- **TASK INSTRUCTIONS**:
Identify each line in the entries below that contains the word "thumbnail", and copy every such line.

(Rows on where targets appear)
········

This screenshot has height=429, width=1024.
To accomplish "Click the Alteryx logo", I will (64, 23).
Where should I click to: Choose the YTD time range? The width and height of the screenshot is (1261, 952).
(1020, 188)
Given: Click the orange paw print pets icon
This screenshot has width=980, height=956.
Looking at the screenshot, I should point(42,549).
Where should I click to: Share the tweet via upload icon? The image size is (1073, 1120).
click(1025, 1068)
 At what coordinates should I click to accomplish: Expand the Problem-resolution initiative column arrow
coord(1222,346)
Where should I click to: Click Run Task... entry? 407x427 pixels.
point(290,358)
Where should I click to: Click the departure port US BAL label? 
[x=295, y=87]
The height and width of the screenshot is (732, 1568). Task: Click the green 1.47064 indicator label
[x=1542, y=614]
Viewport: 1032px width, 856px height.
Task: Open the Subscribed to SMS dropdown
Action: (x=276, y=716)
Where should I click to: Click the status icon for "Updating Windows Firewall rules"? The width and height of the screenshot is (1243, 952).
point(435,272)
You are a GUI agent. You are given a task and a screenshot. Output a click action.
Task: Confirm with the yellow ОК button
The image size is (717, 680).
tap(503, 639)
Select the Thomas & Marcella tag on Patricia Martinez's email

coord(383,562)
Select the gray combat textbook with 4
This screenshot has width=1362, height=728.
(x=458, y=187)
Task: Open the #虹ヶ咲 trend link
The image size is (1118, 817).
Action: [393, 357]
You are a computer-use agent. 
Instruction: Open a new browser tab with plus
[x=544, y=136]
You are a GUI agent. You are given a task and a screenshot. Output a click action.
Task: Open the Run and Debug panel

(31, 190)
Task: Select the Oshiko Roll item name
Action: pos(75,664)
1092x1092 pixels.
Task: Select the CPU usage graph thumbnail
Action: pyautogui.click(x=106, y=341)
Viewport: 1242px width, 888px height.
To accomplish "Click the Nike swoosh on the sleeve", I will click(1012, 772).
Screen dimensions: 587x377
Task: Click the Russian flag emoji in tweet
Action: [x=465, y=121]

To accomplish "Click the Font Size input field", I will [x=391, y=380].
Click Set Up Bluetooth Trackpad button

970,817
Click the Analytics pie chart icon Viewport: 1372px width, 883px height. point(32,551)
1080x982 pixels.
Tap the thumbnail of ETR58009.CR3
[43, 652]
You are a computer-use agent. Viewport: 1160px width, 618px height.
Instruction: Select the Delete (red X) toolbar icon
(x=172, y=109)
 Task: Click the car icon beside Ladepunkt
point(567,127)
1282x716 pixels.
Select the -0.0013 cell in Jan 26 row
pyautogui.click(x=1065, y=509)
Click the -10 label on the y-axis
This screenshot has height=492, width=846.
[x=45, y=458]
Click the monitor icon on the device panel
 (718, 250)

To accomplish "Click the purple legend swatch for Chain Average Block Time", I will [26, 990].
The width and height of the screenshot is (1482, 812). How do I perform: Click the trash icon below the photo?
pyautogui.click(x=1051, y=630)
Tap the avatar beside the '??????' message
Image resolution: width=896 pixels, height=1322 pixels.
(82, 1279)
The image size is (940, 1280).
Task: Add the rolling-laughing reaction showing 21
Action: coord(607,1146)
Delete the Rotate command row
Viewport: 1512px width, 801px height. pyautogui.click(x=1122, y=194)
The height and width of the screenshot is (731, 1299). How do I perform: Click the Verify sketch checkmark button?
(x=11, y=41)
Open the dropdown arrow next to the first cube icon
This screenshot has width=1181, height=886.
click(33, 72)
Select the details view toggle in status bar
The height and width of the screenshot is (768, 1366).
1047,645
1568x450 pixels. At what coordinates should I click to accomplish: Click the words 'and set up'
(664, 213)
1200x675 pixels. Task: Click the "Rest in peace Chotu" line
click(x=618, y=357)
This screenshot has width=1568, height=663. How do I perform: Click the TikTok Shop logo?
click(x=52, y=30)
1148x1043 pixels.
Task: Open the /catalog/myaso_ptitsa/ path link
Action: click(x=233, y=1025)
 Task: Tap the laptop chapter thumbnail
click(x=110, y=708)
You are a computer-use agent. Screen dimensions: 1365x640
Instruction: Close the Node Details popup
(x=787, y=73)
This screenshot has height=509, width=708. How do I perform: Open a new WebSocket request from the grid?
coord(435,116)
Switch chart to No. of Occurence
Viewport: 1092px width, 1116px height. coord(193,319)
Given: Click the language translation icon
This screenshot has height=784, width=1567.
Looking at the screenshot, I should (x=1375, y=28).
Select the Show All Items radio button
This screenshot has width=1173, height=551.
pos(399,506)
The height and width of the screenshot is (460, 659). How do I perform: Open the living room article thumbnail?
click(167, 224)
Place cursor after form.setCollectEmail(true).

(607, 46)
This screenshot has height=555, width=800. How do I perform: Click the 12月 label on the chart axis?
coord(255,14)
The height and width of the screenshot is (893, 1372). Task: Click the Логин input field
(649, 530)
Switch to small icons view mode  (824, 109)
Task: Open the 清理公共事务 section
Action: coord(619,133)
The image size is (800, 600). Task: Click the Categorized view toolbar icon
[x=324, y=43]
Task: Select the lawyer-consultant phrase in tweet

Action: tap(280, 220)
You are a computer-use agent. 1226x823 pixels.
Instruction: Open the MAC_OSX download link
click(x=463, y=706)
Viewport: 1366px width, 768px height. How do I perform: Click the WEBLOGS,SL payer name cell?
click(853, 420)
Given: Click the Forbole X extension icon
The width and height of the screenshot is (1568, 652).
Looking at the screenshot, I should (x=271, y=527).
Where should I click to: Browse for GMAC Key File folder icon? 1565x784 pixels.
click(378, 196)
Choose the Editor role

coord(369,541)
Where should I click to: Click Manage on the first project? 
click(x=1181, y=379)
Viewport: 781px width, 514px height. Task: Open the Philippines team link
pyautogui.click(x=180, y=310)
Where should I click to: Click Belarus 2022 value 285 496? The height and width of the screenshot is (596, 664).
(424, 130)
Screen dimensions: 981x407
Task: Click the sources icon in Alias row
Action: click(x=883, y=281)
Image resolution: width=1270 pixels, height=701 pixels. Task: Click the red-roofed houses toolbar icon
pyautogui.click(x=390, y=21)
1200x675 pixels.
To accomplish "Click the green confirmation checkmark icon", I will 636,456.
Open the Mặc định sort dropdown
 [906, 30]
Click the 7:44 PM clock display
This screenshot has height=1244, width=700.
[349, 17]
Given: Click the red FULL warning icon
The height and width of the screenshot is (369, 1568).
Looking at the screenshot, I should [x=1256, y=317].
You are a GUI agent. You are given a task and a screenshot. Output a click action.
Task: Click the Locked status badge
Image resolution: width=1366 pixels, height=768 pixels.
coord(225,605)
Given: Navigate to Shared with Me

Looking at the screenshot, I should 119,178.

········

- **COMPLETE RESPONSE**:
Task: Select the CPU usage graph thumbnail
Tap the thumbnail of ETR58009.CR3
 Task: Tap the laptop chapter thumbnail
The height and width of the screenshot is (460, 659). How do I perform: Open the living room article thumbnail?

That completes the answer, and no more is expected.